This is true here in the Midwest also. A lot of dealers do their own financing too and will jump through hoops to help you. And it's true that credit unions in general are much more receptive to unusual loans. You could find a "demo" like-new trailer at the big dealers and sometimes they have great trade-ins too. You may have to settle for less of a trailer than you wanted but as your FICO improves, you can always trade it in for bigger and better later.

In the meantime, research online on how to improve your credit rating. There are some little known ways to increase your FICO score. For example, if you pay your utilities on time you can ask to have that reported on your credit report. Lots of little hints out there that people just aren't aware of!


----------



## tim62988

i know it's an old thread....but just my 2 cents for anyone else in this type of situation:

do as others have said: get a stock trailer, set aside the monthly payments till you can pay in cash, get Dave Ramsey Books...

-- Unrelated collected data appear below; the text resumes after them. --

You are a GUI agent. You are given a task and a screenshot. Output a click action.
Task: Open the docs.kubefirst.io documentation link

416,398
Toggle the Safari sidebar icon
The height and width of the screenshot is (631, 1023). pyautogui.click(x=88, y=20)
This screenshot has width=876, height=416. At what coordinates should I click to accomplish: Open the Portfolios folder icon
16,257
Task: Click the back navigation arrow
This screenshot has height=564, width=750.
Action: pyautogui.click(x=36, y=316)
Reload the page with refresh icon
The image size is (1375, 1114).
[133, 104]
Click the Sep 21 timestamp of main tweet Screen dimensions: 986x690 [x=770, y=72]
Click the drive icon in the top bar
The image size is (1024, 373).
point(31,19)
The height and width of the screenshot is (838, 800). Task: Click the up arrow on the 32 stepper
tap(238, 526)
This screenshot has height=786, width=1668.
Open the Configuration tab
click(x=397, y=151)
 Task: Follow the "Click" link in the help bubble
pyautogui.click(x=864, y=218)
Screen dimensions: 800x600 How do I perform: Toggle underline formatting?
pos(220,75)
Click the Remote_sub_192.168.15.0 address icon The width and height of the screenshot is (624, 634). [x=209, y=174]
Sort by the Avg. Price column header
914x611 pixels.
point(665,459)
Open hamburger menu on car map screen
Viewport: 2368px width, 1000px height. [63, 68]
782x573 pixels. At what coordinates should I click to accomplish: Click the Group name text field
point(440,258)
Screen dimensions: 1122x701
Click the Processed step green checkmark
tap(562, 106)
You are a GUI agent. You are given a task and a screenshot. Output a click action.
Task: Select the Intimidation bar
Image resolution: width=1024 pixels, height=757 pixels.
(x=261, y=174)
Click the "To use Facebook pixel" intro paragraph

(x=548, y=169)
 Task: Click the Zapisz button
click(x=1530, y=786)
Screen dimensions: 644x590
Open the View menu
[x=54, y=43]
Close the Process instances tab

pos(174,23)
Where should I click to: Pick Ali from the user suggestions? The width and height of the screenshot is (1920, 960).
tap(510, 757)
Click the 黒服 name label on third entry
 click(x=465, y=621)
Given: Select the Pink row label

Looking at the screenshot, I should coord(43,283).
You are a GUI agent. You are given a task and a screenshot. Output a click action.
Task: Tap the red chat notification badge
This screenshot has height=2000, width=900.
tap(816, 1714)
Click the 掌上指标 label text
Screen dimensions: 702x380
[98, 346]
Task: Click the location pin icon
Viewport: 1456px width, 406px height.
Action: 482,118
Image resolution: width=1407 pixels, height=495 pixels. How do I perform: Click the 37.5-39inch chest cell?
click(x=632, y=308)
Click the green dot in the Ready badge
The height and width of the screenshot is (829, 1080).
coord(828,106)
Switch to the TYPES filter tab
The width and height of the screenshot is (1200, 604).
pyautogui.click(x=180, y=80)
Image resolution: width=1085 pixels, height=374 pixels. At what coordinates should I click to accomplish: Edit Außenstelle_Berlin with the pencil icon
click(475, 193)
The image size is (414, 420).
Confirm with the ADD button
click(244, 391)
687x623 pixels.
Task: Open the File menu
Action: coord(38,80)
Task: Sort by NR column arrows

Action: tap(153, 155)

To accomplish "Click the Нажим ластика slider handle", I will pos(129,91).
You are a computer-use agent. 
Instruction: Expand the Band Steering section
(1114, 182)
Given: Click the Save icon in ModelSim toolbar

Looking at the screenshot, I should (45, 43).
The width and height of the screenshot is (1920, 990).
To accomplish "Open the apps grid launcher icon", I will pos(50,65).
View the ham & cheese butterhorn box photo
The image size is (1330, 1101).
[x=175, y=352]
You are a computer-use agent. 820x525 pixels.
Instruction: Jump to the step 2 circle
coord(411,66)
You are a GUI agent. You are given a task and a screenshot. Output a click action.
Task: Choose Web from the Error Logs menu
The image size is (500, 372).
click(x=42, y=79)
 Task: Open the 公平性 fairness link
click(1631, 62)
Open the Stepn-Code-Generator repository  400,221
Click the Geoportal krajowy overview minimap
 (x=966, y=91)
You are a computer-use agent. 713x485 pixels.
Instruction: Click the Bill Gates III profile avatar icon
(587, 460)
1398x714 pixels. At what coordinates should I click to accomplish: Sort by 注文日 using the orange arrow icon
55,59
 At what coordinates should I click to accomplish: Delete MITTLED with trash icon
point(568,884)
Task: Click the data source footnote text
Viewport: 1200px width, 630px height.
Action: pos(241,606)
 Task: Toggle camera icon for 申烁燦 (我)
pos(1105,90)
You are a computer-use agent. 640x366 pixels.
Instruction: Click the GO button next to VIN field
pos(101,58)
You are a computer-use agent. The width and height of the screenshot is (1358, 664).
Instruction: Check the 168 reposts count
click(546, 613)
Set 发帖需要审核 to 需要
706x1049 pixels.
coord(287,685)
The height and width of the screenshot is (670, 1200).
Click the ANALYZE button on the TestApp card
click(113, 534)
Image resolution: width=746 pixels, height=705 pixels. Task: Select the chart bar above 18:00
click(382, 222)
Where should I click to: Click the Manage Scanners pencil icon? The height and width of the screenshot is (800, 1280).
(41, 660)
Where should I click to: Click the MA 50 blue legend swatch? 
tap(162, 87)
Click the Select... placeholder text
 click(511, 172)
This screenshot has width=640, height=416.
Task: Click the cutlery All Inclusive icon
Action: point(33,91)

I am impressed with the number of people willing to risk loosing the house, car, ect... just to pay for a hobby. I love my horse, but she was paid for in CASH as was everything else for her, my wife needs a new horse as hers is lame we set a CASH budget, bought our horse trailer in CASH

I know someone that took out a loan on 2 horses! so now they get to pay interest on something that could keel over tomorrow and they would still have to keep paying on that loan! and for those of you saying "but the payment is only $$$ per month" look at the amount of accrued interest you are paying to the bank, think of what you could do with those extra thousands of dollars


----------



## Saddlebag

People make the mistake of paying off the smallest loans. It's best to pay down the greatest with the highest interest. Sometimes interest rates are negotiable if one sticks to the payment schedule. My father never financed a thing as he didn't believe in paying people to use their money when his own would do.


----------